Мне показалось, что я сумею избегнуть этой ошибки и, придав своему сочинению более легкий и общедоступный характер, обойду скалы, на которых потерпел крушение мой предшественник. Но, с другой стороны, я был обескуражен холодным приемом, оказанным роману мистера Стратта, и решил, что средневековые нравы вообще не представляют того интереса, который я им приписывал, а поэтому роман, основанный на истории горной Шотландии и на менее давних событиях, будет иметь больше шансов на успех, чем повесть из рыцарских времен. И вот я все чаще стал обращаться в мыслях к повести, которую я уже начал, пока случай не натолкнул меня наконец на потерянные главы.
Мне как-то понадобились для одного из моих гостей рыболовные принадлежности, и я вспомнил о старой конторке, в которой я имел обыкновение хранить подобные вещи. Добрался я до нее не без труда и, разыскивая всякие лески и мушки, натолкнулся на давно исчезнувшую рукопись.

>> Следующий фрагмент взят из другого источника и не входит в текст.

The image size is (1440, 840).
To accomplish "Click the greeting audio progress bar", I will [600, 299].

Я немедленно засел за ее окончание, следуя первоначальному плану. И здесь я должен откровенно признаться, что моя манера вести повествование в этом романе едва ли заслуживала того успеха, который впоследствии выпал на его долю. Отдельные части "Уэверли" были связаны весьма небрежно: я не могу похвастаться, что у меня заранее был набросан какой-либо отчетливый план. Все приключения Уэверли во время его странствия по Шотландии со скотокрадом Бин Лином были задуманы и выполнены довольно неискусно. Однако они подходили к той дороге, по которой я хотел провести своих героев, и дали мне возможность внести несколько описаний природы и нравов, а правдивость их придала им интерес, которого автор не смог бы достигнуть только силой таланта. И хотя и в других произведениях мне приходилось грешить в построении, я не припомню ни одного романа из этой серии, в котором вина моя была бы столь велика, как в моем первенце.

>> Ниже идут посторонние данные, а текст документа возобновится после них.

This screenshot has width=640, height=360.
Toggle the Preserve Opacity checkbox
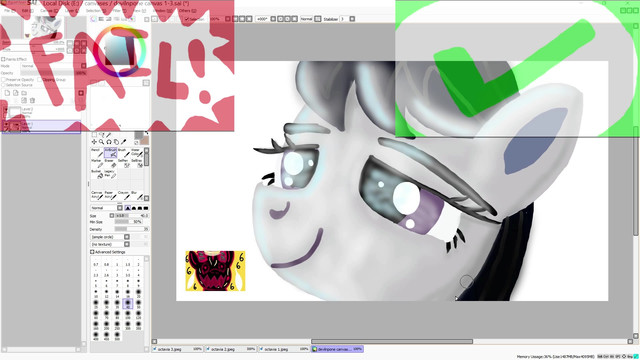4,80
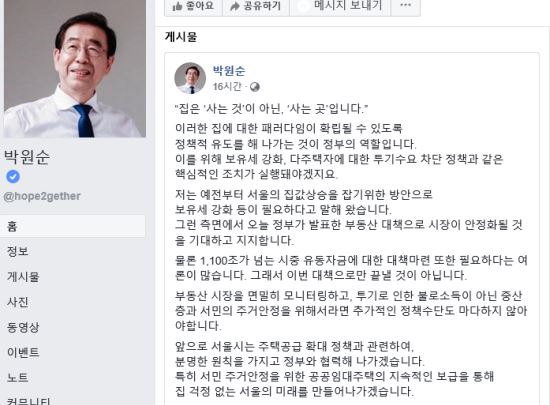Click the 16시간 post timestamp
550x405 pixels.
click(227, 86)
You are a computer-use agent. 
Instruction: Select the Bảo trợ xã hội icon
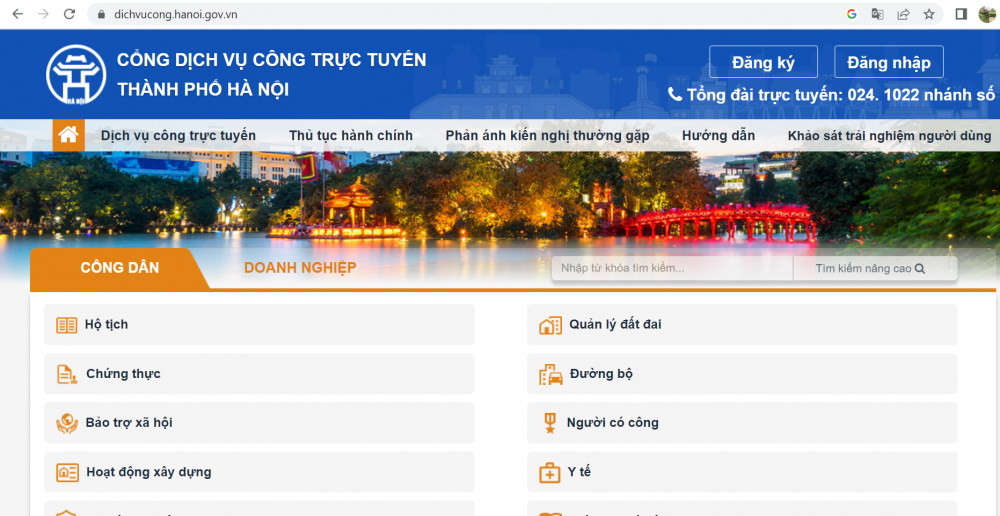(x=67, y=423)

Среди прочих неосновательных слухов, ходивших про мою книгу, был и такой, что во время печатания романа автор предлагал продать исключительное право на его издание целому ряду лондонских книгопродавцев, и притом за весьма незначительную сумму. Это не соответствует действительности. Господа Констебл и Кэделл, которыми он был выпущен, были единственными лицами, знавшими содержание книги, и они готовы были заплатить за исключительное право ее издания крупную сумму еще в то время, когда она находилась в типографии, но автор отклонил их предложение, желая оставить это право за собой.
Откуда возник сюжет "Уэверли" и на каких действительных событиях он основан, изложено в отдельном введении, прилагаемом к роману в настоящем издании, и нет нужды говорить об этом здесь.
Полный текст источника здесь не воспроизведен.